We understand that only a few minor issues remain, and we hope we have successfully addressed them in our rebuttal. We are also mindful of the recent official guidance discouraging acknowledgments without discussion. With that in mind, we kindly wanted to check whether our responses have sufficiently resolved your concerns. If there are still any questions or points you would like us to clarify further, we would be more than happy to assist during this final discussion period. Thank you again for your time and continued support.
Best regards,
The Authors
The authors' rebuttal has addressed my minor concerns, as indicated in my updated review. I congratulate the authors again for their strong work.
Thank you for your response! We are pleased to hear that our rebuttal has addressed your concerns satisfactorily. We will ensure that the promised revisions are included in the next version.
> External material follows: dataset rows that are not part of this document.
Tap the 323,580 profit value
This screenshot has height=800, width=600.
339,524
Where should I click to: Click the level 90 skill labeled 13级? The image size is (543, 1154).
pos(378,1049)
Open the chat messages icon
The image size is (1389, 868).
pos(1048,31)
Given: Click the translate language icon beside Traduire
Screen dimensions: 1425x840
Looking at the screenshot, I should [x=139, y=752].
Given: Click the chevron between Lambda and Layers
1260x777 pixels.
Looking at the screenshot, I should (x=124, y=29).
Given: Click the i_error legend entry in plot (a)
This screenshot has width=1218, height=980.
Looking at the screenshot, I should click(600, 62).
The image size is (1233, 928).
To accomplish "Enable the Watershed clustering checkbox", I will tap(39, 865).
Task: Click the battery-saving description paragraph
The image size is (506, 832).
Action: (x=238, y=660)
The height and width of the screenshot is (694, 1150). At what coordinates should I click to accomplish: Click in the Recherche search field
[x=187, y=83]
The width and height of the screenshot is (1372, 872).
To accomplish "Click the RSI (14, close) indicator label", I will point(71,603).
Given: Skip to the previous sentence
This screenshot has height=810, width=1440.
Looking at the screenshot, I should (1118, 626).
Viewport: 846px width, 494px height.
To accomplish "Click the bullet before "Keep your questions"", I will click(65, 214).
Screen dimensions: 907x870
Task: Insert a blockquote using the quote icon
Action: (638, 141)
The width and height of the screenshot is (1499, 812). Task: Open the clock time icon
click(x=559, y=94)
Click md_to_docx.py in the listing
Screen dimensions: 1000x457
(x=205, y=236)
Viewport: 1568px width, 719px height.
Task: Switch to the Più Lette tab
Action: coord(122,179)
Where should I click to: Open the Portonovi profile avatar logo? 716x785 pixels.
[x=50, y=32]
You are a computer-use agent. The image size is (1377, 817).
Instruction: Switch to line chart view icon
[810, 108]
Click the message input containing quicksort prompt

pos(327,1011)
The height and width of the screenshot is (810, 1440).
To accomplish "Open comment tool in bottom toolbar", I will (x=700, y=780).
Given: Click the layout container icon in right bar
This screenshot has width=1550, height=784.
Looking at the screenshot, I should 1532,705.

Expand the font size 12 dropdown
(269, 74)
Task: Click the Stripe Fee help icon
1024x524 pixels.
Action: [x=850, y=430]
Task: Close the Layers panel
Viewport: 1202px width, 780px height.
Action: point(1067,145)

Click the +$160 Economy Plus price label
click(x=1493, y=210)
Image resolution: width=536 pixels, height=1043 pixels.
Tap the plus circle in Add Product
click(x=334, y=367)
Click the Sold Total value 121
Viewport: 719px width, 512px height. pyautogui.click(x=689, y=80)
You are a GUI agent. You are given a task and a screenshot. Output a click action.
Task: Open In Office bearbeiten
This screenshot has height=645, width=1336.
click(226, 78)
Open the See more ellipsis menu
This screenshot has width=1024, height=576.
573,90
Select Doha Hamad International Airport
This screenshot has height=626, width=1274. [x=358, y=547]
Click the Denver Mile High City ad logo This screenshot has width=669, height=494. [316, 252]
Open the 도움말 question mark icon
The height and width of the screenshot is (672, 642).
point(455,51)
This paper present a new foundation model for biomedical image processing and evaluates it on a diverse range of tasks. Reviewers praised the breadth of the experimental results and clarity of the presentation while raising concerns about the feasibility of transfer from a single model to such a diverse array of tasks.
While the reviews are varied in score, comprising every number in the range 3-6, the borderline positive reviewer gave high praise to the work (using the word "outstanding") and noted that their low confidence prevented them from giving a higher score. Meanwhile, the negative reviewer's final justification raised concerns about whether the model could truly be transferred to diverse tasks that seem to be addressed by the work's empirical results and did not respond to the authors' (or the AC's) pushback. Therefore I believe the paper warrants acceptance.